-- WORK ITEM --
In the listing below, locate the line that contains "The height and width of the screenshot is (1680, 2192)." and the line that contains "Task: Open the user profile avatar". Restate word for word those two lines and every line between them, and nothing else.

◆ ◆ ◆

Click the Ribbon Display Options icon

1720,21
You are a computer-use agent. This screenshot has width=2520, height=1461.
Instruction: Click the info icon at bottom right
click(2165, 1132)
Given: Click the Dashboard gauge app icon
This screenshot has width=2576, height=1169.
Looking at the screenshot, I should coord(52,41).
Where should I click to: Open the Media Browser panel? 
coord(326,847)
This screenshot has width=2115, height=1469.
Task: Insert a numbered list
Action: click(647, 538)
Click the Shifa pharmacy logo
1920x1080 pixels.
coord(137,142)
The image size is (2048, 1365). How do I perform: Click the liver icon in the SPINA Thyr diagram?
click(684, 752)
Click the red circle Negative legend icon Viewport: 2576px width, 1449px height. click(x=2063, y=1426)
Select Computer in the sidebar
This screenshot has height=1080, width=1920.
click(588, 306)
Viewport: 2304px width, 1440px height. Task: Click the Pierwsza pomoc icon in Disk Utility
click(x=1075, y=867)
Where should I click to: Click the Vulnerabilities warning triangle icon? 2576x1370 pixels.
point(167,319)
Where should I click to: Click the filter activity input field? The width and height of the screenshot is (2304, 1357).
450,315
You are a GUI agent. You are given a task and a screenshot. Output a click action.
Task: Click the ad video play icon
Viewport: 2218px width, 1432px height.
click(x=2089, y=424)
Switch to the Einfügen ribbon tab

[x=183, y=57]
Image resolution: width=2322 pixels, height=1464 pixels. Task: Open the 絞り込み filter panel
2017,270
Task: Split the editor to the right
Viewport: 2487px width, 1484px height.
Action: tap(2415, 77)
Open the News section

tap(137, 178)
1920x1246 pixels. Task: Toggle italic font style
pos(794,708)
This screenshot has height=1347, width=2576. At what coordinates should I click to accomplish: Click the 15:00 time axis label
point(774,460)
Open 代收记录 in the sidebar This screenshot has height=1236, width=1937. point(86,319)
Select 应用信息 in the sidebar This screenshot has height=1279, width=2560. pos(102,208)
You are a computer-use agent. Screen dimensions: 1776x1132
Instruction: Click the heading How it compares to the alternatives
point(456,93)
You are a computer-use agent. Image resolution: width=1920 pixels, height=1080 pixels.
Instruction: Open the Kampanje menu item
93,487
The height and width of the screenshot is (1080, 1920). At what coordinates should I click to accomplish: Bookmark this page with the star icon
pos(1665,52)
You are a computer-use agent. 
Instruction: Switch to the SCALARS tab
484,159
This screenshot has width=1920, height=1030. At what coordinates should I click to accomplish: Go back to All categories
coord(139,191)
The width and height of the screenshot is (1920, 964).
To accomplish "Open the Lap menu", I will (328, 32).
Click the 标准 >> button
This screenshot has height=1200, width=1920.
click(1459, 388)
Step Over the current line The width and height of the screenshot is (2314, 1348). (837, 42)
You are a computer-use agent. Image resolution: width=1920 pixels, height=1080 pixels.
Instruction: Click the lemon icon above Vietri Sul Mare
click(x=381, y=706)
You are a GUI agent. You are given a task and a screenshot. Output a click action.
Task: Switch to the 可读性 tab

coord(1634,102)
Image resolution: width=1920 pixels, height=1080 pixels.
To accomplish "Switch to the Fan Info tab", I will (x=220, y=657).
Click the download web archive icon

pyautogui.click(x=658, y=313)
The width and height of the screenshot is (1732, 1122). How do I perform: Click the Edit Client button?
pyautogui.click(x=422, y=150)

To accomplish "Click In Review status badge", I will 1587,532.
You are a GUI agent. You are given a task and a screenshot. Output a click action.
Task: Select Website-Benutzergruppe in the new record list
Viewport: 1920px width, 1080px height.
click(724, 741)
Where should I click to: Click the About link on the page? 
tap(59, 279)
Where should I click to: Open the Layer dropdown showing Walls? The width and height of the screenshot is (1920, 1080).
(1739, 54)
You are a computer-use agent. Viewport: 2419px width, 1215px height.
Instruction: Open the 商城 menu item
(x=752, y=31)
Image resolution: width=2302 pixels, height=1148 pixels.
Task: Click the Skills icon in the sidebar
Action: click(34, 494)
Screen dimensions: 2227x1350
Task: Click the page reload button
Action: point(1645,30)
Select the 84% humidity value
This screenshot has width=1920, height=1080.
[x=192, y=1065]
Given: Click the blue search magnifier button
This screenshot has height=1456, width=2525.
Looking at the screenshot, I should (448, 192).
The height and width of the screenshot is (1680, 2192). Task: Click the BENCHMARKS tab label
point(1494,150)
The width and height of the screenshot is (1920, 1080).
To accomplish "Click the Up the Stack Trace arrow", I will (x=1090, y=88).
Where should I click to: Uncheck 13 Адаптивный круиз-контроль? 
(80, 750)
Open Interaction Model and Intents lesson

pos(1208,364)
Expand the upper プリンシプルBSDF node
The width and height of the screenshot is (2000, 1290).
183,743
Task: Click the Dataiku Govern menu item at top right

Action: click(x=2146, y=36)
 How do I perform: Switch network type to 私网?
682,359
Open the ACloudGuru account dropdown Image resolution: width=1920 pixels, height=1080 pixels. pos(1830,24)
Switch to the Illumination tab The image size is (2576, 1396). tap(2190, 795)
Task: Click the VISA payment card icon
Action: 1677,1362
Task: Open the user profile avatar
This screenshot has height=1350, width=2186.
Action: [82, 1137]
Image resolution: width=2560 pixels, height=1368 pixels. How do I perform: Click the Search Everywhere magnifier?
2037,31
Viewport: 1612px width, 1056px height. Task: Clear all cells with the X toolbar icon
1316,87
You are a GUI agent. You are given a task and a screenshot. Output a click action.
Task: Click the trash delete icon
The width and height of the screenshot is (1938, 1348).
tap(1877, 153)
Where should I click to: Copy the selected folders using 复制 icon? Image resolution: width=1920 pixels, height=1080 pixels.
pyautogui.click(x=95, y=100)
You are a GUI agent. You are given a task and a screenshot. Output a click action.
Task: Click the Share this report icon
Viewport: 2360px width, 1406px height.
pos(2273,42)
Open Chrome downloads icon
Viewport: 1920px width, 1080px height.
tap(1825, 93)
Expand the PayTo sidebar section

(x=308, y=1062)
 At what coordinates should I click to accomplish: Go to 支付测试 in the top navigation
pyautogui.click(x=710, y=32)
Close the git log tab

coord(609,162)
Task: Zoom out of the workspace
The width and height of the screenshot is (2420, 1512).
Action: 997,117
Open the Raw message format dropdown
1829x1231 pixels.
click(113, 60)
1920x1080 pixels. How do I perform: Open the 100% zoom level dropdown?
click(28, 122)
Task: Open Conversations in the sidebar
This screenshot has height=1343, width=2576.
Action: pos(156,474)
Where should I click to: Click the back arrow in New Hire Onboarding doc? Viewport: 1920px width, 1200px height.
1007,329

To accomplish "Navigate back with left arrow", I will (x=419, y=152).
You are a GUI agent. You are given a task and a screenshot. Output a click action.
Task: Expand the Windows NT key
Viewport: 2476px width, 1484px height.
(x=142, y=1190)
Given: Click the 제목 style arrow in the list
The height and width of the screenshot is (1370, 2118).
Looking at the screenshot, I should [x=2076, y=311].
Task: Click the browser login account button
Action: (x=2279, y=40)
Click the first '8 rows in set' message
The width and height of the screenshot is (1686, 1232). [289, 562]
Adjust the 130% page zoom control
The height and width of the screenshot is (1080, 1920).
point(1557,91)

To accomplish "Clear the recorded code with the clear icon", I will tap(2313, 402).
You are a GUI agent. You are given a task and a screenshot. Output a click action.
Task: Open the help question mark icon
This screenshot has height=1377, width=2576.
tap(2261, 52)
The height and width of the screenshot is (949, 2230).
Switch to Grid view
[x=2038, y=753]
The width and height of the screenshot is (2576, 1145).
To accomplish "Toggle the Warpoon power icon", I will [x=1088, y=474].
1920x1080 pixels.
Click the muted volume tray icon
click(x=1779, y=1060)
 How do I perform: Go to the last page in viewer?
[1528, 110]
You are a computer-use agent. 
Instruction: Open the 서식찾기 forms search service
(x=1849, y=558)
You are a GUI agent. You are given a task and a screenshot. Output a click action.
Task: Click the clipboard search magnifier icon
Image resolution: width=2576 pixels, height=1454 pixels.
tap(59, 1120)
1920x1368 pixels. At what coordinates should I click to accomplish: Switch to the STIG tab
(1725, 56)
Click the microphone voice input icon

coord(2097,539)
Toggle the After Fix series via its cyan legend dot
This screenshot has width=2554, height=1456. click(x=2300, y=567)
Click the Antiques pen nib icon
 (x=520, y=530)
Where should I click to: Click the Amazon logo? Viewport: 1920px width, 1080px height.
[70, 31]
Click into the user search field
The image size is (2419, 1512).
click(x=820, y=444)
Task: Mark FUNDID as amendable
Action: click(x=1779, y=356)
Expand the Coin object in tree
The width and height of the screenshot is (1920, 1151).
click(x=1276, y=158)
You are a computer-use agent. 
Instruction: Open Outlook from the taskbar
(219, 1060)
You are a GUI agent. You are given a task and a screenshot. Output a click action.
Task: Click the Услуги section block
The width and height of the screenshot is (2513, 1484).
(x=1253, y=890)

◆ ◆ ◆

-- ANSWER SPACE --
The height and width of the screenshot is (1680, 2192). Task: Click the BENCHMARKS tab label
point(1494,150)
The width and height of the screenshot is (1920, 1080).
To accomplish "Click the Up the Stack Trace arrow", I will (x=1090, y=88).
Where should I click to: Uncheck 13 Адаптивный круиз-контроль? 
(80, 750)
Open Interaction Model and Intents lesson

pos(1208,364)
Expand the upper プリンシプルBSDF node
The width and height of the screenshot is (2000, 1290).
183,743
Task: Click the Dataiku Govern menu item at top right

Action: click(x=2146, y=36)
 How do I perform: Switch network type to 私网?
682,359
Open the ACloudGuru account dropdown Image resolution: width=1920 pixels, height=1080 pixels. pos(1830,24)
Switch to the Illumination tab The image size is (2576, 1396). tap(2190, 795)
Task: Click the VISA payment card icon
Action: 1677,1362
Task: Open the user profile avatar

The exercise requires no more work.